Please return the lines below verbatim, beginning at the one that has "kebijaksanaan (712, 1697)" and stopping after the one that has "Email (198, 2163)", and add no other lines.

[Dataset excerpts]
Start of Block
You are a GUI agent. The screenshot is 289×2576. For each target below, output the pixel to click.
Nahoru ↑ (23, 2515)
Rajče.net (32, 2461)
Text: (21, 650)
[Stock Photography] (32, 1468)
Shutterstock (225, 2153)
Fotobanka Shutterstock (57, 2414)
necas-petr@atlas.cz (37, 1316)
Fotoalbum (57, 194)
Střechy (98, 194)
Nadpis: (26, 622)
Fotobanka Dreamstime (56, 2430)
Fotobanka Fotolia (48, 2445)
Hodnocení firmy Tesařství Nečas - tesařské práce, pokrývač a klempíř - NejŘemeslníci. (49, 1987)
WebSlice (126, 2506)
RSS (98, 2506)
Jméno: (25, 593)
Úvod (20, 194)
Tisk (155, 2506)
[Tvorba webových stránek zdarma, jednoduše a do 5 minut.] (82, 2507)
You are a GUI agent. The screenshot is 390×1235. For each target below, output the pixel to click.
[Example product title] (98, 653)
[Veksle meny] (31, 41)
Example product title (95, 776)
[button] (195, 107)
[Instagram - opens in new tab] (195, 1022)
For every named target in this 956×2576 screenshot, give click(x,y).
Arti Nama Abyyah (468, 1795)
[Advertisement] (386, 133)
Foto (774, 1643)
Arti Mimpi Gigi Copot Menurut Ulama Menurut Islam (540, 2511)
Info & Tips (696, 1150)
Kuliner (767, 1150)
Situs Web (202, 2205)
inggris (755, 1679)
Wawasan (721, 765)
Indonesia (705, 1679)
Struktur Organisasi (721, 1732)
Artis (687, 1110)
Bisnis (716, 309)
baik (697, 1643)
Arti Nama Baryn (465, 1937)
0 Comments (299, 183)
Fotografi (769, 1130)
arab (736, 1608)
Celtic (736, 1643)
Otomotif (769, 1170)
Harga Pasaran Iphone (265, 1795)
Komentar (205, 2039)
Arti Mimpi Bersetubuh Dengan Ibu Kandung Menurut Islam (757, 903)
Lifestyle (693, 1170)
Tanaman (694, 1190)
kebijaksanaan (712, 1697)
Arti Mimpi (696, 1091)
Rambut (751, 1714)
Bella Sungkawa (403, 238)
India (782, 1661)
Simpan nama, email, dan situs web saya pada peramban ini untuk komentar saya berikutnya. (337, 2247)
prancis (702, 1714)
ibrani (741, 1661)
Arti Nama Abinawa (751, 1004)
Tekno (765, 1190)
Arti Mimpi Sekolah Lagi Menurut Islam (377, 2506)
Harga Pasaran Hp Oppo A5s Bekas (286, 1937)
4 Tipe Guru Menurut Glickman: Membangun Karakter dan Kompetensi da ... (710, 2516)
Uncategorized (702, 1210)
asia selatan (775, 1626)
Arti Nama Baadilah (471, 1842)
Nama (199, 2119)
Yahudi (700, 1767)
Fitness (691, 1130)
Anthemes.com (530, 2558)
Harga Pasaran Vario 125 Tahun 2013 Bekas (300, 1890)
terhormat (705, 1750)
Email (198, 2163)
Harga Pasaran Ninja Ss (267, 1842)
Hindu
End of Block
### Output:
kebijaksanaan (712, 1697)
Arti Mimpi (696, 1091)
Rambut (751, 1714)
Bella Sungkawa (403, 238)
India (782, 1661)
Simpan nama, email, dan situs web saya pada peramban ini untuk komentar saya berikutnya. (337, 2247)
prancis (702, 1714)
ibrani (741, 1661)
Arti Nama Abinawa (751, 1004)
Tekno (765, 1190)
Arti Mimpi Sekolah Lagi Menurut Islam (377, 2506)
Harga Pasaran Hp Oppo A5s Bekas (286, 1937)
4 Tipe Guru Menurut Glickman: Membangun Karakter dan Kompetensi da ... (710, 2516)
Uncategorized (702, 1210)
asia selatan (775, 1626)
Arti Nama Baadilah (471, 1842)
Nama (199, 2119)
Yahudi (700, 1767)
Fitness (691, 1130)
Anthemes.com (530, 2558)
Harga Pasaran Vario 125 Tahun 2013 Bekas (300, 1890)
terhormat (705, 1750)
Email (198, 2163)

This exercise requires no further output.